Understanding the multiple biotic and abiotic controls of aboveground biomass (AGB) is important for projecting the consequences of global change and to effectively manage carbon storage. Although large-scale studies have identified the major environmental and biological controls of AGB, drivers of local-scale variation are less well known. Additionally, involvement of multiple causal paths and scale dependence in effect sizes potentially confounds comparisons among studies differing in methodology and sampling grain. We tested for scale dependence in evidence supporting selection, complementarity and environmental factors as the main determinants of AGB variation over a 50ha study extent in subtropical China, modelling this at four sampling grains (0.01, 0.04, 0.25 and 1ha).

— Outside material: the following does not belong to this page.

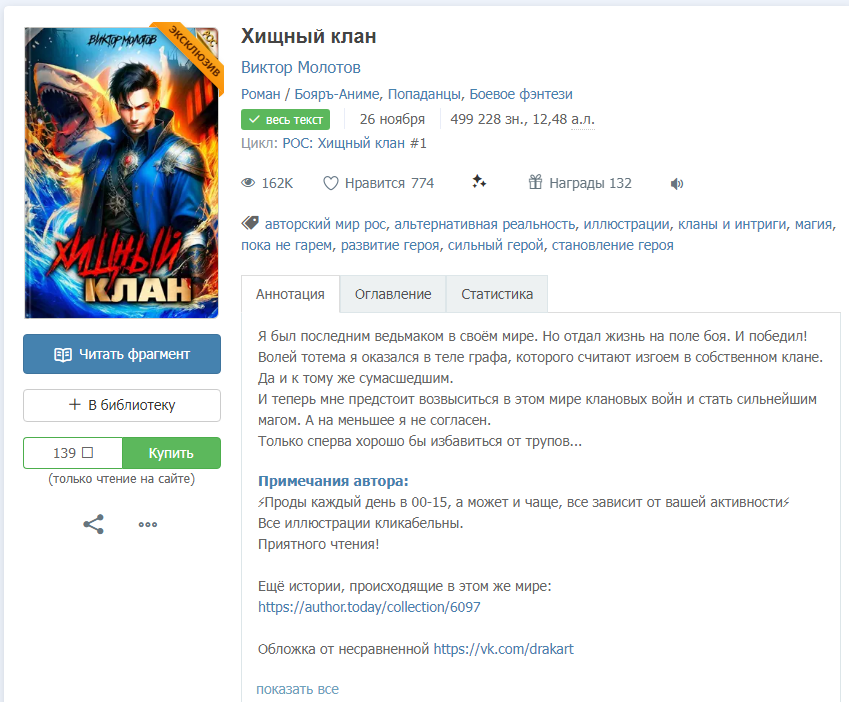Open the Статистика tab
Viewport: 849px width, 702px height.
[497, 294]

At each grain, we used piecewise structural equation models to quantify the direct and indirect effects of environmental (topographic and edaphic properties) and forest attributes (structure, diversity and functional traits) on AGB, while controlling for spatial autocorrelation. Direct scale-invariant effects on AGB were evident for structure and community-mean traits, supporting dominance of selection effects. However, diversity had strong indirect effects on AGB via forest structure, particularly at larger sampling grains (≥ 0.25ha), while direct effects only emerged at the smallest grain size (0.01ha). The direct and indirect effects of edaphic and topographic factors were also important for explaining both forest attributes and AGB across all scales. Although selection effects appeared to be more influential on ecosystem function, ignoring indirect causal pathways for diversity via structural attributes risks overlooking the importance of complementarity on ecosystem functioning, particularly as sampling grain increases.